> Exercise brief
Give every line of the data again, exactly.

(Data in this exercise Opens)

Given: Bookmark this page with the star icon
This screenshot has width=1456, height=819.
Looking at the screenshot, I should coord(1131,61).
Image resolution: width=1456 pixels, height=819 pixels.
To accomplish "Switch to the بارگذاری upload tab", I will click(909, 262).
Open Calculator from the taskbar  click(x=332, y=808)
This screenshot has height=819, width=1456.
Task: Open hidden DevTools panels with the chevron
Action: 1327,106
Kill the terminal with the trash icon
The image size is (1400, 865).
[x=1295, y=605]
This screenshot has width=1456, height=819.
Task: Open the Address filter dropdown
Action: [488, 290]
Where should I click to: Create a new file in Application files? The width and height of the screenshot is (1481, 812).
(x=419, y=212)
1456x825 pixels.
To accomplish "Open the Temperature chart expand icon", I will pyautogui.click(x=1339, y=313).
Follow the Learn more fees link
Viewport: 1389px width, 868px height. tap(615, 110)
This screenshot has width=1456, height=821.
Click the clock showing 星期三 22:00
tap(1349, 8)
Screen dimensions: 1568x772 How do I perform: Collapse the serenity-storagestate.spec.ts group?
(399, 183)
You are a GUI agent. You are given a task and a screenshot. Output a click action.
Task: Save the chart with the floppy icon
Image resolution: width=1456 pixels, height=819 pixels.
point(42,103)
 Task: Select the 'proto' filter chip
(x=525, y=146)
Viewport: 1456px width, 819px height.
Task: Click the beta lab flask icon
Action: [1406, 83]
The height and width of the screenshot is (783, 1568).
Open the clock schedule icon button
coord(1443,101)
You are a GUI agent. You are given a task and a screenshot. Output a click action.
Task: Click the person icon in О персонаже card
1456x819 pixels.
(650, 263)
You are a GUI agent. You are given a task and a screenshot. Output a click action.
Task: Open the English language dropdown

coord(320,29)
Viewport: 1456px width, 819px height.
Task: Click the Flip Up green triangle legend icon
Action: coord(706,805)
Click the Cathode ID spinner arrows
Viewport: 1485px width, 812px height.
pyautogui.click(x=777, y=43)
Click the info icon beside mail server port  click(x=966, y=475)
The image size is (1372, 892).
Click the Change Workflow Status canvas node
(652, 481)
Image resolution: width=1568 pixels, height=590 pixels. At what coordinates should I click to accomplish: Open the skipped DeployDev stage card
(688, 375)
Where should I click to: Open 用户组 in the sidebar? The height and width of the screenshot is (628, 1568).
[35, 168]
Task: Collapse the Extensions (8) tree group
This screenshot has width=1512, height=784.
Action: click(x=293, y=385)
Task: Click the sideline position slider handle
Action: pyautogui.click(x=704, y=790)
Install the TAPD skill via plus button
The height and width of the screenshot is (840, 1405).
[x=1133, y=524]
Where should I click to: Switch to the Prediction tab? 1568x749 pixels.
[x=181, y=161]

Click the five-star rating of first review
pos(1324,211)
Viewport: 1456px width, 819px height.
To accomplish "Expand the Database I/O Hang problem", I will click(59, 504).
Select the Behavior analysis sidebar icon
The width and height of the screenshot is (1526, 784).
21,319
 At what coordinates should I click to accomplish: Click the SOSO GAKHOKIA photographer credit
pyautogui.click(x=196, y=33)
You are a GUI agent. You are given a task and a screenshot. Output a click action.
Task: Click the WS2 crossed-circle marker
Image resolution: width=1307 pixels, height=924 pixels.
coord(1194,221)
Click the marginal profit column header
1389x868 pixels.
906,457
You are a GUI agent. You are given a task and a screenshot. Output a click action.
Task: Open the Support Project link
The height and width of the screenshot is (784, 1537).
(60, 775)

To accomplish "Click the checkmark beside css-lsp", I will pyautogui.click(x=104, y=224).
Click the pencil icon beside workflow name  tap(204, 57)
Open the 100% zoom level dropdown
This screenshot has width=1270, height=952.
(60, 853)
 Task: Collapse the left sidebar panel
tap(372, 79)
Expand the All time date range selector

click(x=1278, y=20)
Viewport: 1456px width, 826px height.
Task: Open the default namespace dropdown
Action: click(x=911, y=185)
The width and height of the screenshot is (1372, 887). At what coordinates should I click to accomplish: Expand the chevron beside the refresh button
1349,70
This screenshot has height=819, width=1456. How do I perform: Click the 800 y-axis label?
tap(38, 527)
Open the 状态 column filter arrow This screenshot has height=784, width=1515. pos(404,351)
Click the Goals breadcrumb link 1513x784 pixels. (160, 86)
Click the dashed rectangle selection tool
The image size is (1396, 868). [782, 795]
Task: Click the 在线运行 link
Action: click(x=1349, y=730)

(Data in this exercise Closes)

> Answer for the task
Given: Bookmark this page with the star icon
This screenshot has width=1456, height=819.
Looking at the screenshot, I should coord(1131,61).
Image resolution: width=1456 pixels, height=819 pixels.
To accomplish "Switch to the بارگذاری upload tab", I will click(909, 262).
Open Calculator from the taskbar  click(x=332, y=808)
This screenshot has height=819, width=1456.
Task: Open hidden DevTools panels with the chevron
Action: 1327,106
Kill the terminal with the trash icon
The image size is (1400, 865).
[x=1295, y=605]
This screenshot has width=1456, height=819.
Task: Open the Address filter dropdown
Action: [488, 290]
Where should I click to: Create a new file in Application files? The width and height of the screenshot is (1481, 812).
(x=419, y=212)
1456x825 pixels.
To accomplish "Open the Temperature chart expand icon", I will pyautogui.click(x=1339, y=313).
Follow the Learn more fees link
Viewport: 1389px width, 868px height. tap(615, 110)
This screenshot has width=1456, height=821.
Click the clock showing 星期三 22:00
tap(1349, 8)
Screen dimensions: 1568x772 How do I perform: Collapse the serenity-storagestate.spec.ts group?
(399, 183)
You are a GUI agent. You are given a task and a screenshot. Output a click action.
Task: Save the chart with the floppy icon
Image resolution: width=1456 pixels, height=819 pixels.
point(42,103)
 Task: Select the 'proto' filter chip
(x=525, y=146)
Viewport: 1456px width, 819px height.
Task: Click the beta lab flask icon
Action: [1406, 83]
The height and width of the screenshot is (783, 1568).
Open the clock schedule icon button
coord(1443,101)
You are a GUI agent. You are given a task and a screenshot. Output a click action.
Task: Click the person icon in О персонаже card
1456x819 pixels.
(650, 263)
You are a GUI agent. You are given a task and a screenshot. Output a click action.
Task: Open the English language dropdown

coord(320,29)
Viewport: 1456px width, 819px height.
Task: Click the Flip Up green triangle legend icon
Action: coord(706,805)
Click the Cathode ID spinner arrows
Viewport: 1485px width, 812px height.
pyautogui.click(x=777, y=43)
Click the info icon beside mail server port  click(x=966, y=475)
The image size is (1372, 892).
Click the Change Workflow Status canvas node
(652, 481)
Image resolution: width=1568 pixels, height=590 pixels. At what coordinates should I click to accomplish: Open the skipped DeployDev stage card
(688, 375)
Where should I click to: Open 用户组 in the sidebar? The height and width of the screenshot is (628, 1568).
[35, 168]
Task: Collapse the Extensions (8) tree group
This screenshot has width=1512, height=784.
Action: click(x=293, y=385)
Task: Click the sideline position slider handle
Action: pyautogui.click(x=704, y=790)
Install the TAPD skill via plus button
The height and width of the screenshot is (840, 1405).
[x=1133, y=524]
Where should I click to: Switch to the Prediction tab? 1568x749 pixels.
[x=181, y=161]

Click the five-star rating of first review
pos(1324,211)
Viewport: 1456px width, 819px height.
To accomplish "Expand the Database I/O Hang problem", I will click(59, 504).
Select the Behavior analysis sidebar icon
The width and height of the screenshot is (1526, 784).
21,319
 At what coordinates should I click to accomplish: Click the SOSO GAKHOKIA photographer credit
pyautogui.click(x=196, y=33)
You are a GUI agent. You are given a task and a screenshot. Output a click action.
Task: Click the WS2 crossed-circle marker
Image resolution: width=1307 pixels, height=924 pixels.
coord(1194,221)
Click the marginal profit column header
1389x868 pixels.
906,457
You are a GUI agent. You are given a task and a screenshot. Output a click action.
Task: Open the Support Project link
The height and width of the screenshot is (784, 1537).
(60, 775)

To accomplish "Click the checkmark beside css-lsp", I will pyautogui.click(x=104, y=224).
Click the pencil icon beside workflow name  tap(204, 57)
Open the 100% zoom level dropdown
This screenshot has width=1270, height=952.
(60, 853)
 Task: Collapse the left sidebar panel
tap(372, 79)
Expand the All time date range selector

click(x=1278, y=20)
Viewport: 1456px width, 826px height.
Task: Open the default namespace dropdown
Action: click(x=911, y=185)
The width and height of the screenshot is (1372, 887). At what coordinates should I click to accomplish: Expand the chevron beside the refresh button
1349,70
This screenshot has height=819, width=1456. How do I perform: Click the 800 y-axis label?
tap(38, 527)
Open the 状态 column filter arrow This screenshot has height=784, width=1515. pos(404,351)
Click the Goals breadcrumb link 1513x784 pixels. (160, 86)
Click the dashed rectangle selection tool
The image size is (1396, 868). [782, 795]
Task: Click the 在线运行 link
Action: click(x=1349, y=730)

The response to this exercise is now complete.